# THE TASK
State the number of lines in the records beneath that hold the word "Given", and add nothing.

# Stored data
Start of Block
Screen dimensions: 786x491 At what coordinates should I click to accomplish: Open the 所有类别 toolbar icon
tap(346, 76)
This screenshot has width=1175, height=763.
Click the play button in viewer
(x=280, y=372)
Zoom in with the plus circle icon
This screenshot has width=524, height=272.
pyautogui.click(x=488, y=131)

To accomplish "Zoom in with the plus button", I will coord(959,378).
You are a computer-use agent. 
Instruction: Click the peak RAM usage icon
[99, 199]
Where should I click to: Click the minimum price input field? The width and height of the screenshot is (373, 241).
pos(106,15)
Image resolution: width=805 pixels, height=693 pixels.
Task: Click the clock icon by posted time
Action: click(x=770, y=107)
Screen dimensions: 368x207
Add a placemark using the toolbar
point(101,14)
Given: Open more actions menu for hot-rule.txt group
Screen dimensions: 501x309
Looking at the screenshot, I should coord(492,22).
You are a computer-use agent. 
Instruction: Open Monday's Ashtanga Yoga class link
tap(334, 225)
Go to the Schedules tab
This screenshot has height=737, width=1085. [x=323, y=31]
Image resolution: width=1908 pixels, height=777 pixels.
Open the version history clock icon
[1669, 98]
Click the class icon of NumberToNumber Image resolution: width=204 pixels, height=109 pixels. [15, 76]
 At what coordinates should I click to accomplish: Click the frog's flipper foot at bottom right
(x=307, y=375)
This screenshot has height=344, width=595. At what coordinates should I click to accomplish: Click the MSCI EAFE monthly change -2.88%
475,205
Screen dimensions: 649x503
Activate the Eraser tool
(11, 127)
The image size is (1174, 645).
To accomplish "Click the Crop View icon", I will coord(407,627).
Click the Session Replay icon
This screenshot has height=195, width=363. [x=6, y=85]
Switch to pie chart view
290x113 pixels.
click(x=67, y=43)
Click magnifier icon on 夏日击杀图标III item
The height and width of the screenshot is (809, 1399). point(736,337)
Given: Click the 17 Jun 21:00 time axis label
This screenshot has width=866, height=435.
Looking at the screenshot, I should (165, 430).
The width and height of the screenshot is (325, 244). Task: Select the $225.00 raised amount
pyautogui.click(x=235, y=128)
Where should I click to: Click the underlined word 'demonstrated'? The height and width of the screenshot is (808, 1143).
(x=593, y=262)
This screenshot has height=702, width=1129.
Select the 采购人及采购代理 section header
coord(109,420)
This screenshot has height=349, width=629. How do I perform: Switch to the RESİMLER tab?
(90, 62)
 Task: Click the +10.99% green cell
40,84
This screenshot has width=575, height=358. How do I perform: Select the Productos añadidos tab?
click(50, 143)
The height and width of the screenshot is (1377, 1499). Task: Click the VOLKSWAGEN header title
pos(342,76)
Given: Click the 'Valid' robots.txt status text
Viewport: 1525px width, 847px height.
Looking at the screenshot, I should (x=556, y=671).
End of Block
# SOLUTION TO THIS EXERCISE
3